We will also examine the role of several moderators in the relationships outlined above. Including these variables in our analyses will allow us to investigate whether links between RMI-Family scores, present functioning, and future outcomes vary depending on participant and family characteristics. Moderators will include youth demographic characteristics (e.g., age, gender), family factors (e.g., household income), youth social-emotional and executive functioning, quality of the parent-youth relationship, and parent and youth emotion regulation skills.

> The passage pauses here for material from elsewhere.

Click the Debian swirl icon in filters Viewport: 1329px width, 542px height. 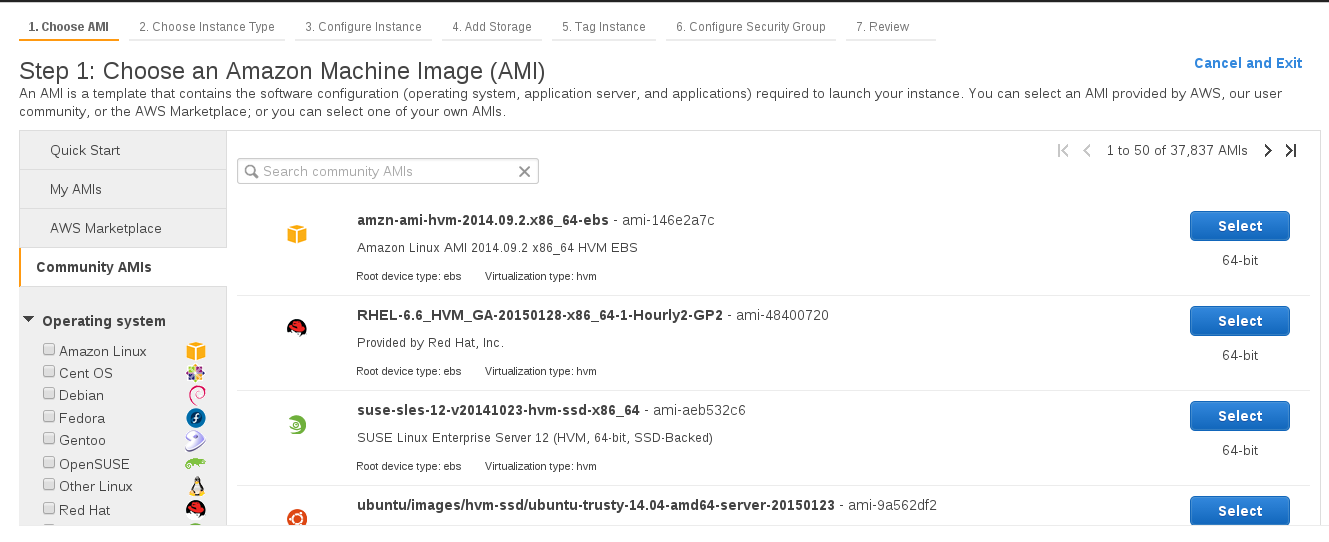(196, 395)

Finally, consistent with objective 3, we will apply multivariable logistic regression to determine whether motivation and concordance constructs from the RMI-Family predict attrition at (i) 6- and (ii) 12-months post-baseline assessment with adjustment for covariates (e.g., gender, age, BMI z-score).

Discussion

Our research will contribute to applied health services research that is conducted in real-world settings, using a novel approach that capitalizes on the conceptual strengths and evidence base of a family-centered care (FCC) approach, family systems theory (FST), and MI for pediatric weight management. The FCC approach to health care decision-making emphasizes the pivotal role of the family in the life of a child and acknowledges the diversity of each family unit [43]. This approach is consistent with the contemporary management of pediatric obesity in that clinicians are encouraged to adopt a consultative role and families are empowered to take an active role in their care [44]. The clinician-family relationship is characterized by mutual respect, building on strengths, flexibility, and support. Given the principal role of families in facilitating behavior change in youth with obesity, the RMI-Family assesses each family member individually alongside youth-parent concordance in term of motivation to change to gain a broader measure and understanding of motivational constructs.

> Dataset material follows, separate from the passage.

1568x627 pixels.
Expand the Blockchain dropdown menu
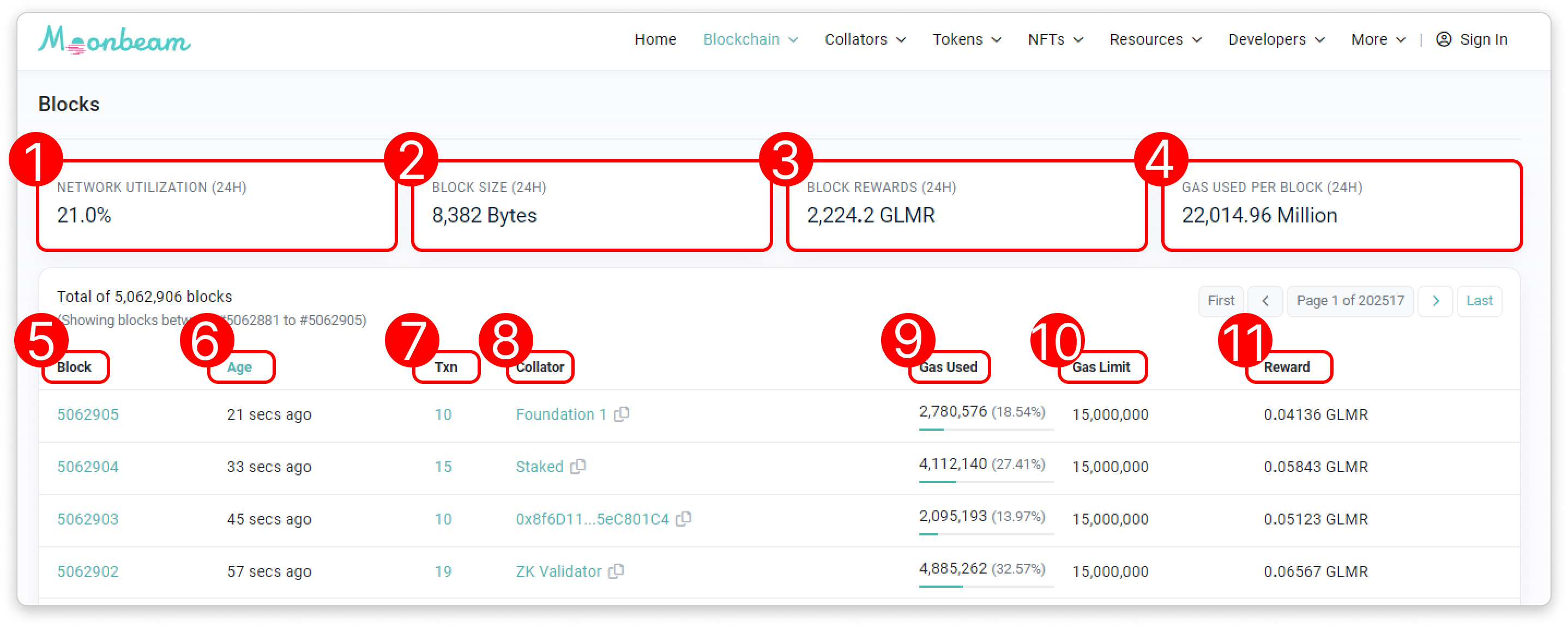point(750,40)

Conceptualizing obesity within a family systems theory (FST) framework accounts for the dynamic family system [45] and the impact of the various components of the family system (e.g., individuals, dyads) on each other. With FST, families are viewed as interconnected, whole units with cause-and-effect interactions and feedback loops that evolve in response to changes in the family environment [46]. In the treatment setting, parents are required to examine their own attitudes, beliefs, and behaviours – and the impact of these factors on both the youth and family system, as formative steps that help families to break the inter-generational transmission of obesity. Consistent with FST, the RMI-Family interview is designed to explore similarities, differences, and interactions between youth and parents regarding motivational factors that influence their lifestyle habits.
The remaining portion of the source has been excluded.